# Reading text
^^^^
In January of 2021, the policing of a four-day coronavirus lockdown, which observers noted coincided with the 10-year anniversary of the country’s revolution, escalated to include the arbitrary arrest of more than 1,000 mostly young men from the capital’s working-class neighbourhoods.
Many claimed to have been beaten. Within the protests, activists were threatened with assault by police officers and their unions through social media. In Monastir, south of Tunis along the coast, police are alleged to have used a cigarette lighter to torture one young protester so extensively that he lost a testicle. No follow-up or investigation was ever launched.
“The way they police protests, or respond to unrest has changed since July 2021,” Douzi said, referring to the date Saied dismissed parliament. “Before that, they would wait before using tear gas, or, if pushing back a protest, concentrate on the first line. That’s all changed.”
“Now the use of tear gas is immediate and all protesters are targets,” she said.
Al Jazeera contacted the Tunisian Ministry of Interior for comment on these reports, but no response was received by time of publication.
Growing power
Moreover, with police influence and impunity advancing – and with the president’s close ally, Kamal Feki, sometimes called “Stalin” on Tunisia’s streets, now serving as minister of the interior – the sense that Tunisia’s police are calling the shots is growing.
“In 2019, we had a commission that was tasked with eliminating a lot of the vague language in Tunisia’s laws and circulars,” said Nessryne Jelalia, a board member of the parliamentary watchdog Al Bawsala. “Part of the intention was to remove the police’s own space for interpreting texts however they wished to impose their own agenda on the public.”
^^^^
# What to work on
a) State whether each statement agrees with the text on policing in Tunisia, answering yes or no and quoting the deciding words: (i) The four-day lockdown in January 2021 coincided with the 10-year anniversary of the country's revolution. (ii) An investigation was opened into the alleged torture of a protester in Monastir. (iii) The Tunisian Ministry of Interior replied to Al Jazeera before publication.
b) Answer these questions from the text on policing in Tunisia:
(i) How many people were arbitrarily arrested in January 2021?
(ii) Who now serves as minister of the interior?
(iii) In what year was a commission tasked with eliminating vague language in Tunisia's laws and circulars?
Rely solely on the text on policing in Tunisia, with no outside knowledge.

# Dataset extract
^^^^
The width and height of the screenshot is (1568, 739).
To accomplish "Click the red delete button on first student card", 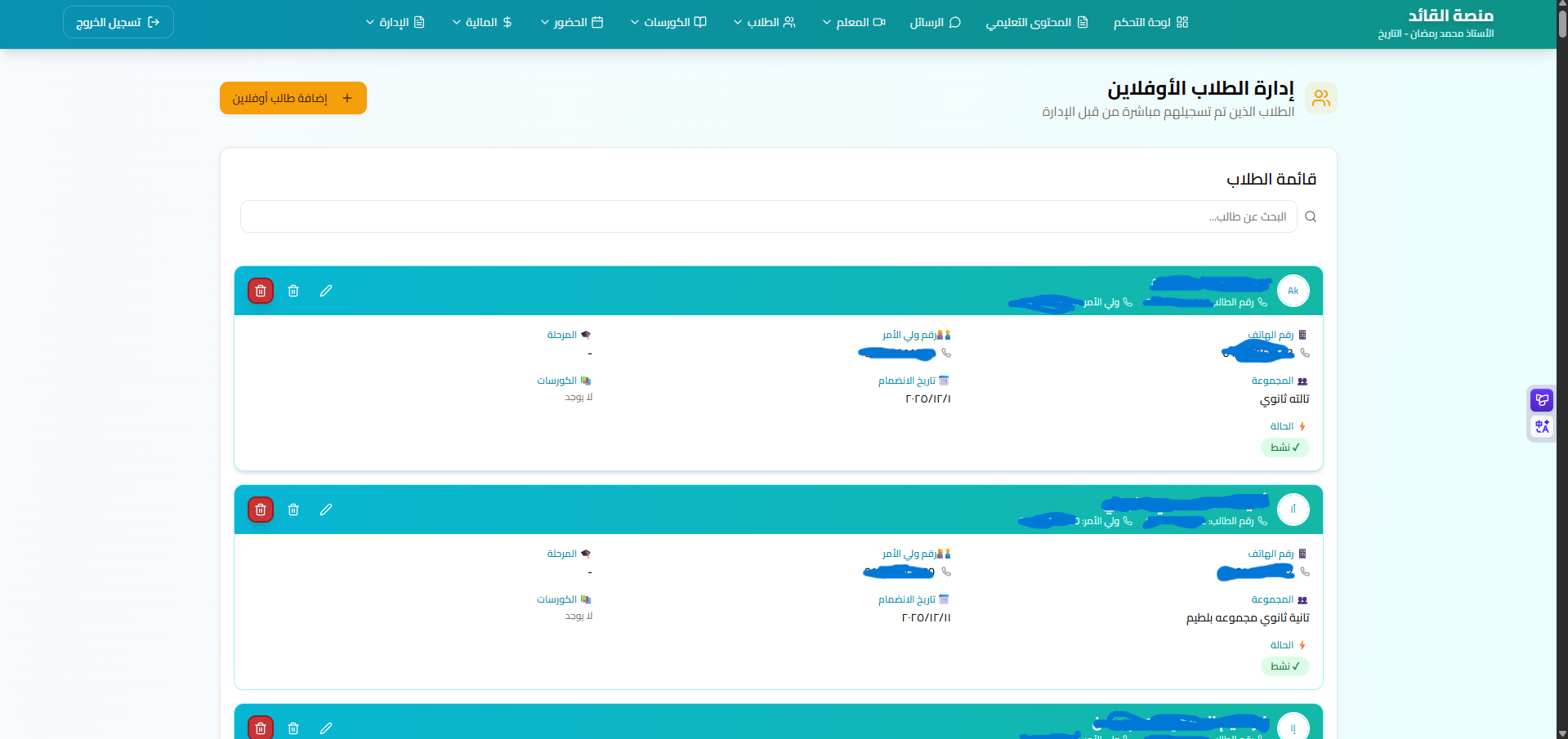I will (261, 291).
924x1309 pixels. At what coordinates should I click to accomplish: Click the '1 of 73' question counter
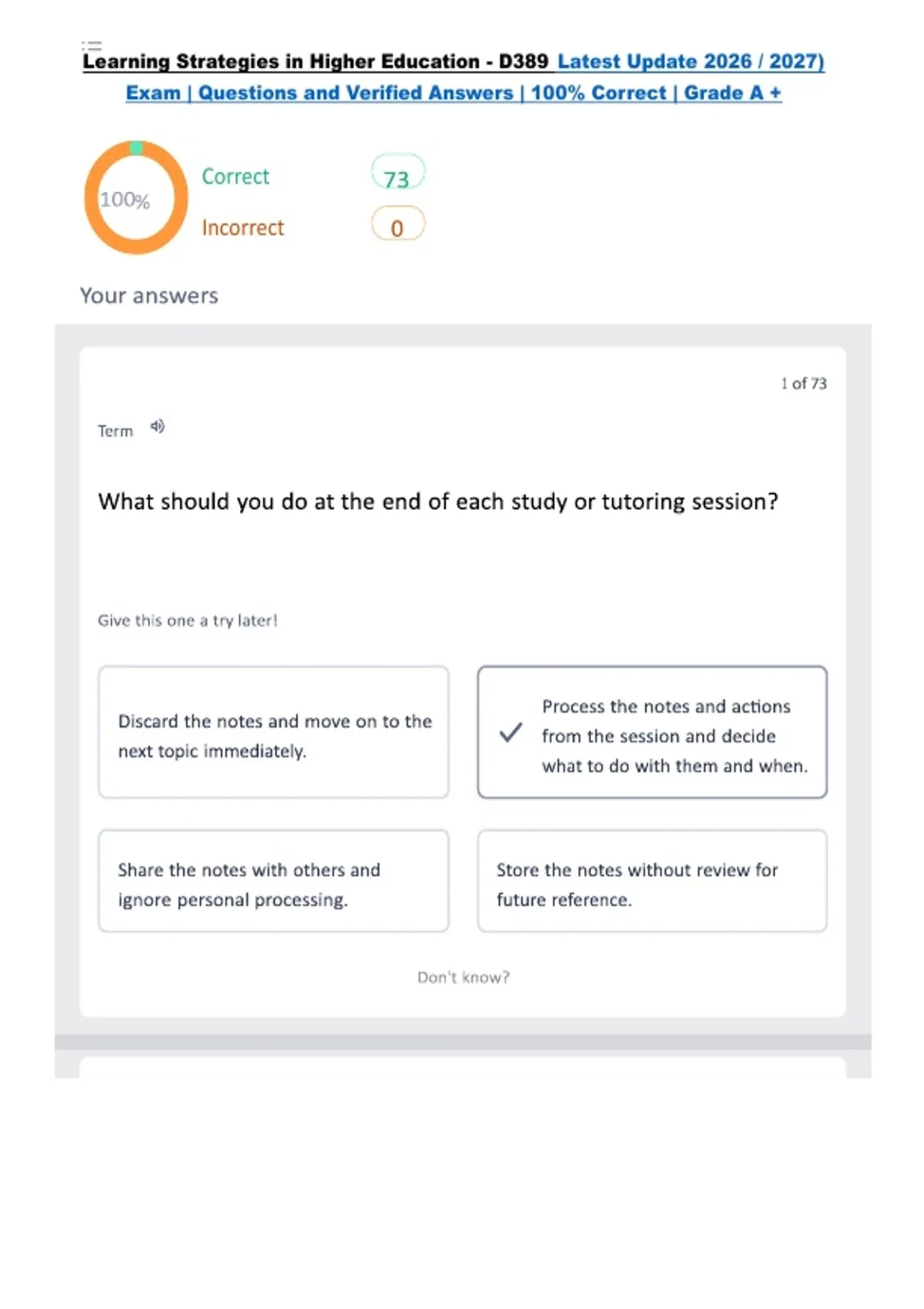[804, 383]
^^^^
# Outputs in order
a)
(i) Yes: "coincided with the 10-year anniversary of the country’s revolution"
(ii) No: "No follow-up or investigation was ever launched."
(iii) No: "no response was received by time of publication"

b)
(i) More than 1,000, mostly young men.
(ii) Kamal Feki.
(iii) 2019.